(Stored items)
┌──
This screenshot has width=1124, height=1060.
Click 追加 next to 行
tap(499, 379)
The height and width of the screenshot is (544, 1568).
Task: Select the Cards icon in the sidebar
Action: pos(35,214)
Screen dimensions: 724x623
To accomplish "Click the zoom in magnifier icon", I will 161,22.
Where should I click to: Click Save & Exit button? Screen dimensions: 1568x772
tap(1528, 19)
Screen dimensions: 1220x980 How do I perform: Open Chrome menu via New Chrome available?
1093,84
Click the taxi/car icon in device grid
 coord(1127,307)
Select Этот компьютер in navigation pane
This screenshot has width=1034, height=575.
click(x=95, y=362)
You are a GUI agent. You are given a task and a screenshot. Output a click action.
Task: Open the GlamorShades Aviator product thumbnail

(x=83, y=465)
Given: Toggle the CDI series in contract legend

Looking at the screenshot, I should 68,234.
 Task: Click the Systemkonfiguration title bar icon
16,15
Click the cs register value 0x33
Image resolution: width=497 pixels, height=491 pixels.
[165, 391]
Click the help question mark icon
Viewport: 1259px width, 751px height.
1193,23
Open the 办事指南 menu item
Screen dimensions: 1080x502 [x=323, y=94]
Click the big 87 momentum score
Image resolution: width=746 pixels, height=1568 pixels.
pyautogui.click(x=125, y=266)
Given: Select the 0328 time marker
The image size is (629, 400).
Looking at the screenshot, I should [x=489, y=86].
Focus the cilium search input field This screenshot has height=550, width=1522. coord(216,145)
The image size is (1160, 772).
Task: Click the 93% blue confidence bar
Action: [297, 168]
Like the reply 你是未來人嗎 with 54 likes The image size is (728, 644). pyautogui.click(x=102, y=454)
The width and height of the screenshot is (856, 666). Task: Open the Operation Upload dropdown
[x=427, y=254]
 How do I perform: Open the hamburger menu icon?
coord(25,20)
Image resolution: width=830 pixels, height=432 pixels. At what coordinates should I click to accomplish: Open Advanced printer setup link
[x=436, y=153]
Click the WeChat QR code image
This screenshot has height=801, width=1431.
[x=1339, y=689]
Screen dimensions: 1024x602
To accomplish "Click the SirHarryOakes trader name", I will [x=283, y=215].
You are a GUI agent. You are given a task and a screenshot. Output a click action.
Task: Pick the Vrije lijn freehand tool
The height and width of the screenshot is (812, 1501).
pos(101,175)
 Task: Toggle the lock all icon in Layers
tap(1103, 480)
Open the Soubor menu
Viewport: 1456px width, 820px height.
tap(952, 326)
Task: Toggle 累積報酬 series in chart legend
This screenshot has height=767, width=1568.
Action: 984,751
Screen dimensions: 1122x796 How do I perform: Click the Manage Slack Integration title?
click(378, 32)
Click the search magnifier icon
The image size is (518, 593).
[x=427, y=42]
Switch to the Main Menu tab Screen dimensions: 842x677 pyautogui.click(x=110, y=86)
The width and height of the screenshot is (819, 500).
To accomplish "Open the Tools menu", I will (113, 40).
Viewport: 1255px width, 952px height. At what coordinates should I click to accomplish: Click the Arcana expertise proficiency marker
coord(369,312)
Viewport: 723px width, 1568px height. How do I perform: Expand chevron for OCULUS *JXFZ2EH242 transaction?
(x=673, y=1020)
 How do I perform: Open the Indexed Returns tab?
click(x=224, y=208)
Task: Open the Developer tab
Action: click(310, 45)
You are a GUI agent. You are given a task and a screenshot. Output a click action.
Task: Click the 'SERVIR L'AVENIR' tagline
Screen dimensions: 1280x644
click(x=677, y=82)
└──
# About this exercise
Transcribe, in full, each record that appears above.

# Exercise solution
This screenshot has width=1124, height=1060.
Click 追加 next to 行
tap(499, 379)
The height and width of the screenshot is (544, 1568).
Task: Select the Cards icon in the sidebar
Action: pos(35,214)
Screen dimensions: 724x623
To accomplish "Click the zoom in magnifier icon", I will 161,22.
Where should I click to: Click Save & Exit button? Screen dimensions: 1568x772
tap(1528, 19)
Screen dimensions: 1220x980 How do I perform: Open Chrome menu via New Chrome available?
1093,84
Click the taxi/car icon in device grid
 coord(1127,307)
Select Этот компьютер in navigation pane
This screenshot has width=1034, height=575.
click(x=95, y=362)
You are a GUI agent. You are given a task and a screenshot. Output a click action.
Task: Open the GlamorShades Aviator product thumbnail

(x=83, y=465)
Given: Toggle the CDI series in contract legend

Looking at the screenshot, I should 68,234.
 Task: Click the Systemkonfiguration title bar icon
16,15
Click the cs register value 0x33
Image resolution: width=497 pixels, height=491 pixels.
[165, 391]
Click the help question mark icon
Viewport: 1259px width, 751px height.
1193,23
Open the 办事指南 menu item
Screen dimensions: 1080x502 [x=323, y=94]
Click the big 87 momentum score
Image resolution: width=746 pixels, height=1568 pixels.
pyautogui.click(x=125, y=266)
Given: Select the 0328 time marker
The image size is (629, 400).
Looking at the screenshot, I should [x=489, y=86].
Focus the cilium search input field This screenshot has height=550, width=1522. coord(216,145)
The image size is (1160, 772).
Task: Click the 93% blue confidence bar
Action: [297, 168]
Like the reply 你是未來人嗎 with 54 likes The image size is (728, 644). pyautogui.click(x=102, y=454)
The width and height of the screenshot is (856, 666). Task: Open the Operation Upload dropdown
[x=427, y=254]
 How do I perform: Open the hamburger menu icon?
coord(25,20)
Image resolution: width=830 pixels, height=432 pixels. At what coordinates should I click to accomplish: Open Advanced printer setup link
[x=436, y=153]
Click the WeChat QR code image
This screenshot has height=801, width=1431.
[x=1339, y=689]
Screen dimensions: 1024x602
To accomplish "Click the SirHarryOakes trader name", I will [x=283, y=215].
You are a GUI agent. You are given a task and a screenshot. Output a click action.
Task: Pick the Vrije lijn freehand tool
The height and width of the screenshot is (812, 1501).
pos(101,175)
 Task: Toggle the lock all icon in Layers
tap(1103, 480)
Open the Soubor menu
Viewport: 1456px width, 820px height.
tap(952, 326)
Task: Toggle 累積報酬 series in chart legend
This screenshot has height=767, width=1568.
Action: 984,751
Screen dimensions: 1122x796 How do I perform: Click the Manage Slack Integration title?
click(378, 32)
Click the search magnifier icon
The image size is (518, 593).
[x=427, y=42]
Switch to the Main Menu tab Screen dimensions: 842x677 pyautogui.click(x=110, y=86)
The width and height of the screenshot is (819, 500).
To accomplish "Open the Tools menu", I will (113, 40).
Viewport: 1255px width, 952px height. At what coordinates should I click to accomplish: Click the Arcana expertise proficiency marker
coord(369,312)
Viewport: 723px width, 1568px height. How do I perform: Expand chevron for OCULUS *JXFZ2EH242 transaction?
(x=673, y=1020)
 How do I perform: Open the Indexed Returns tab?
click(x=224, y=208)
Task: Open the Developer tab
Action: click(310, 45)
You are a GUI agent. You are given a task and a screenshot. Output a click action.
Task: Click the 'SERVIR L'AVENIR' tagline
Screen dimensions: 1280x644
click(x=677, y=82)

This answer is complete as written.